Induced Gas Flotation - A Unit Operations Perspective

Permitting of new and existing offshore Gulf of Mexico discharges related to oil and gas exploration and production are regulated by EPA Region 6 under the National Pollutant Discharge Elimination System (NPDES) general permit number GMG29000. This NPDES permit establishes an oil limitation of “29 mg/L average” with a “42 mg/L maximum” limit on oil and grease as measured by the hexane extraction/gravimetric method (EPA Method 1664A).

Although these discharge limits are unlikely to change anytime soon; as good corporate citizens and environmental stewards, our industry continually strives to improve the design and performance of produced water treatment systems. In addition, many operators have implemented more stringent internal standards than the permitted levels of oil and grease.

Induced Gas Flotation (IGF) has been used for Produced Water (PW) treatment for decades. The roots of flotation technology are in mining, where it has been used to enrich metal ores since the late 1800’s. The technology has evolved somewhat to better suit the special limitations presented by offshore facilities. Among these unique challenges are extreme limits on weight and footprint, as well as the need to accommodate facility motions. In order to address these issues, “Vertical Flotation Units” were developed in the early 1990’s. These units have been supplied to most offshore facilities over the past two decades, and many are now performing near their design flows.

There is now a significant trend toward more compact flotation units, as well as a need to increase the throughput of existing flotation units.

In order for flotation to occur,

  1. A Fine Bubble Dispersion (FBD) must be generated
  2. This FBD must be mixed with a Produced Water (PW) stream
  3. Some time is required for bubble-droplet engagement
  4. The FBD and PW streams must separate (the oil entrained with the FBD)
  5. Oil rich “froth” must be skimmed from the surface of the unit
  6. Clean water must be removed, while limiting carry under of gas and oil

 On the face of it, the above items are seemingly obvious and essential. Each unit design assigns a different weighting to each of these necessary steps and performs them in a variety of ways. When one or more of these steps appears absent, or seems to have received insufficient focus in the design, it is incumbent on the Facilities Engineer and/or design team to fully understand the process as proposed by the equipment supplier.

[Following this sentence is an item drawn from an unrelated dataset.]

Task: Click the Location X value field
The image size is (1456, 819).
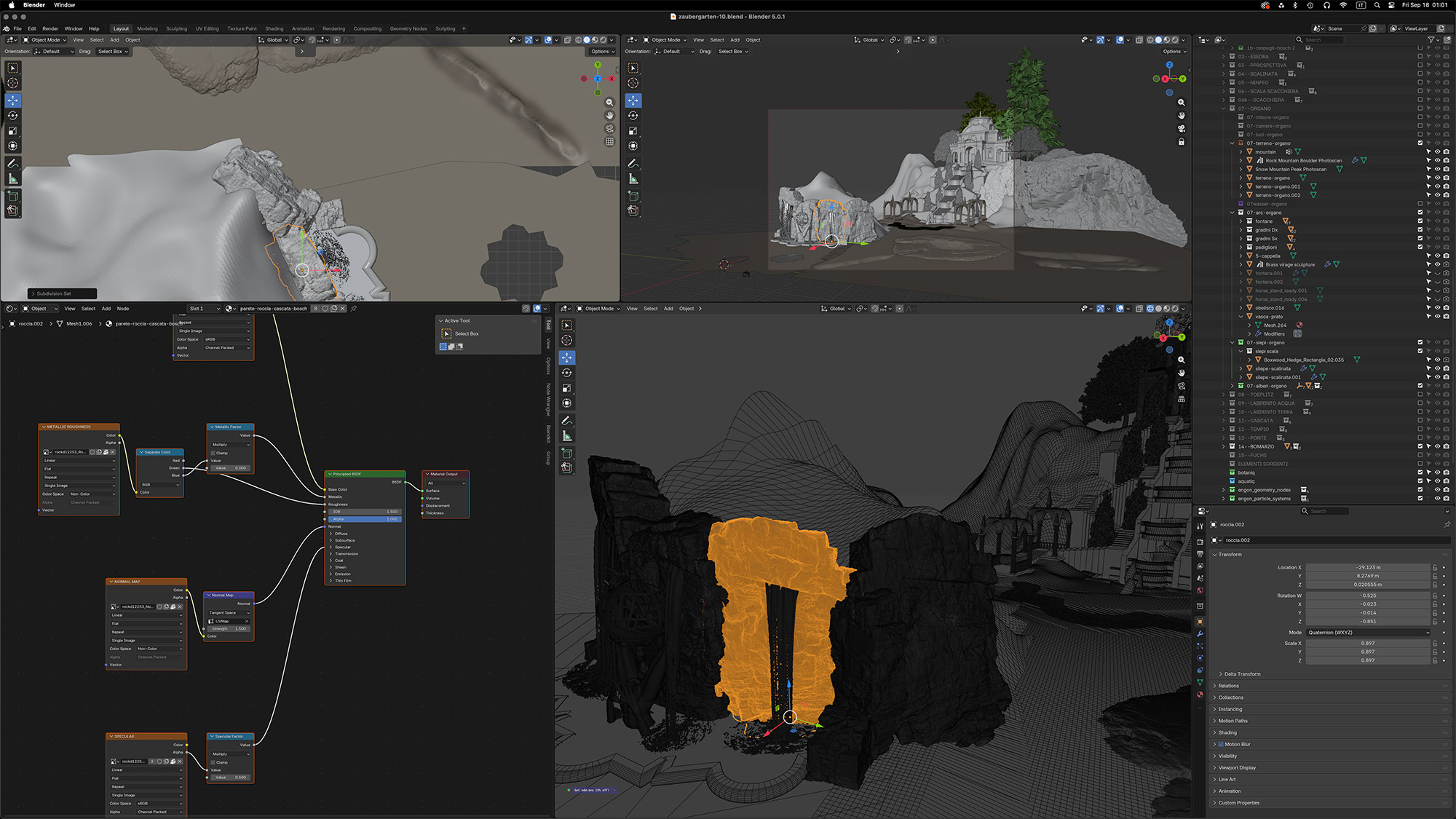Action: 1368,567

 Figure 1 shows a conceptual vertical flotation unit which best incorporates the 6 process steps outlined above.

Step 1: Generation of FBD is assumed to occur using a hydraulic (eductor) based technology In some locations around the world, off gassing, as a result of pressure drops taken in the production system, can produce an FBD sufficient to affect flotation.

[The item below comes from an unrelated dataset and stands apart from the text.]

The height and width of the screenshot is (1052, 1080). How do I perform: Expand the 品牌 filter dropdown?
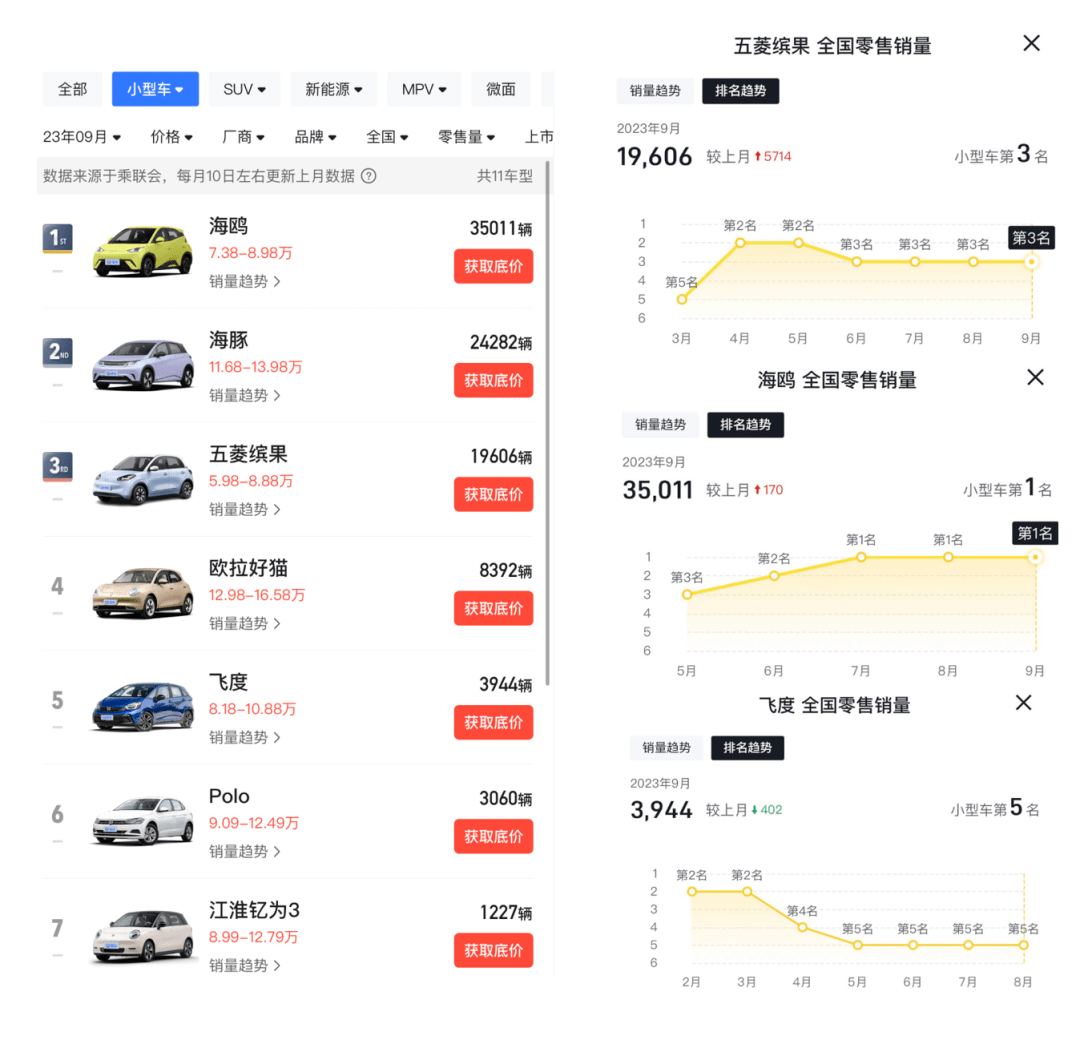315,137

 Step 2: Unless the FBD is formed directly within the PW (as in the case of degassing described above, or with mechanical IGF designs) it is necessary that the FBD and PW be mixed. Some unit designs on the market currently apply counter-current flow where the raw water enters in the top of vessel and the FBD is added to the bottom of the vessel. When this approach is used, care should be taken that the FBD does not form a column of less dense (as a result of the bubbles) bulk-fluid and in this way short circuit the PW stream. This short circuiting phenomenon occurs due to “bubble swarming”, a topic that is well studied and documented in the literature of flotation.

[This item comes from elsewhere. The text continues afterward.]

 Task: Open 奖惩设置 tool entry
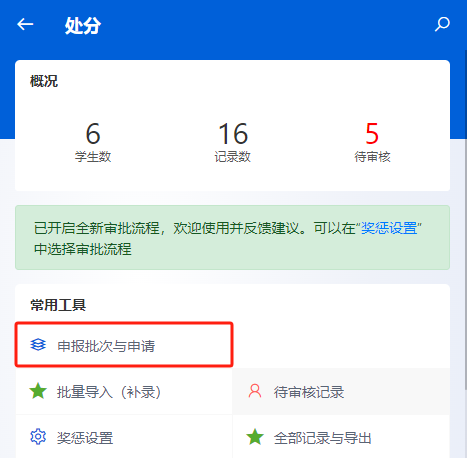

Step 3: The engagement of droplets and bubbles require time. It should be noted that smaller bubbles will likely engage more readily with fine oil droplets; however, if insufficient time is provided for this engagement, the fineness of the bubbles provides limited benefit. Also if short circuiting is occurring to a significant extent, a similar impact on unit performance will result.

Step 4: In Figure 1, a disengagement zone is shown as a zone of gradient shading from brown (oil rich FBD) to blue (oil lean PW). This semi-quiescent or laminar flow zone allows natural separation of these two streams. In some designs this disengagement is accelerated by the use of enhanced gravitational settling (light centrifugal force). At all times the tenuous bond between droplet and bubble should be remembered and significant accelerations and decelerations should be avoided to protect these bubble-droplet pairs.

Step 5: Froth skimming may carry significant water volumes over the launder and any sloshing resulting from vessel motion will add significant volumes to water carryover. The details for froth dewatering and skimming, as well as for wave restricting baffles, should be reviewed with a specific facility in mind.

Step 6: Bubble entrainment with the oil-lean PW stream exiting the flotation unit should be minimized. This is because all bubbles should be considered contaminated with oil.

Vertical and Multi-Cell IGF units have served the offshore oil and gas industry well for decades; yet, if the next crop of IGF designs are to deliver on the promised performance gains, it should be by improving each of the above process steps. In the event that one or more of the above steps have been omitted from a specific unit design, then a detailed and salient justification should be presented by the vendor.